Daddy-Daughter Waltz Beheaded, on a Burning Earth
by Alexander Gallagher
Big red shine, I can’t imagine you are an accident.
I want to touch you on a red tarp, on the only
green rock in the world. You: huge, spinning.
Terrible, like a bubble. Your dimple louder
than words. I don’t know how that buzzing
sound rips your cuticle blue, but I like it. I like
bulbs. I like the water tower chained shut.
I like when you look like a stage full of green.

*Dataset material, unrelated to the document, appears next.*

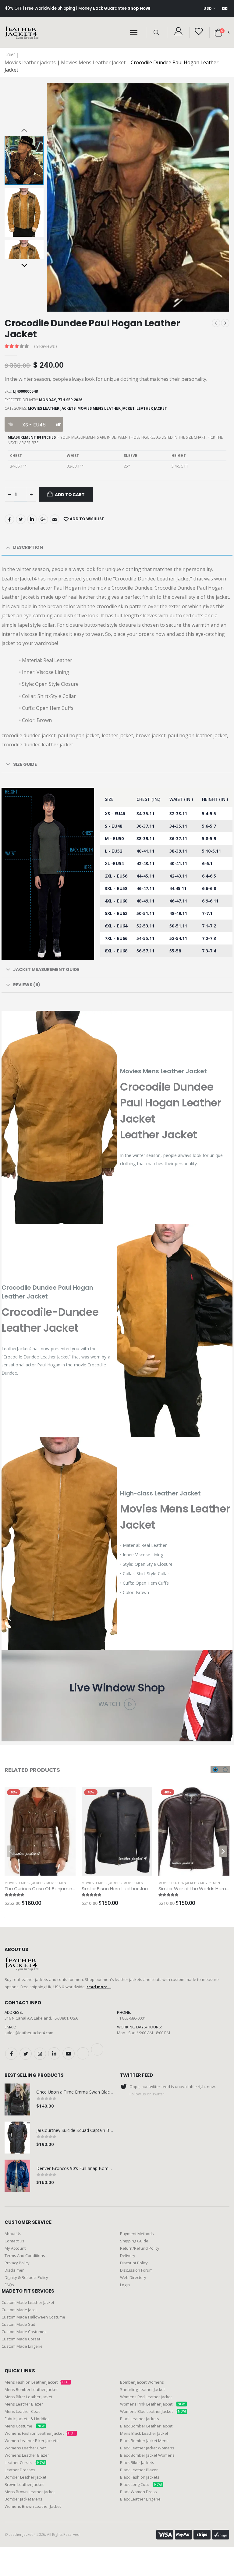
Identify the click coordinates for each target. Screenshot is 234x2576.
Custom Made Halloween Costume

(And the green is so green, it’s excessive.)
I sleep soundly in your heart, which is a kind of wire
prison shaped like a muzzled dog. When will we
blockade the pentagon again? When will we wash
these tiny windows, our violin? You don’t touch
the instruments, so I pluck them all gently.
The sundial, the forklift, the horrible bird.
I want to sit on your lap, to climb the stage
of your unbeating chest and make my declarations.
My screaming head looks true to life, a lot of blue.
A man dances in circles with his rotating coffin.
Anything that makes a sound terrifies me. A knot
of legs terrifies me, but the smoke provides a level
of comfort. A space in the glass like an old screensaver,
where I can look for the joints in the walls, joints in
the box with four windows and a little me inside.
I want to put something on top of you. Beside
the fast river outside, you dress up in blue tiles,
like my mother’s. You look like an old friend,
a Pixar ghost, a hall full of ghosts. You only speak
men. I hate your mustache, but I love your red shirt,
and I leave in no hurry, toting my little coffin burning blue.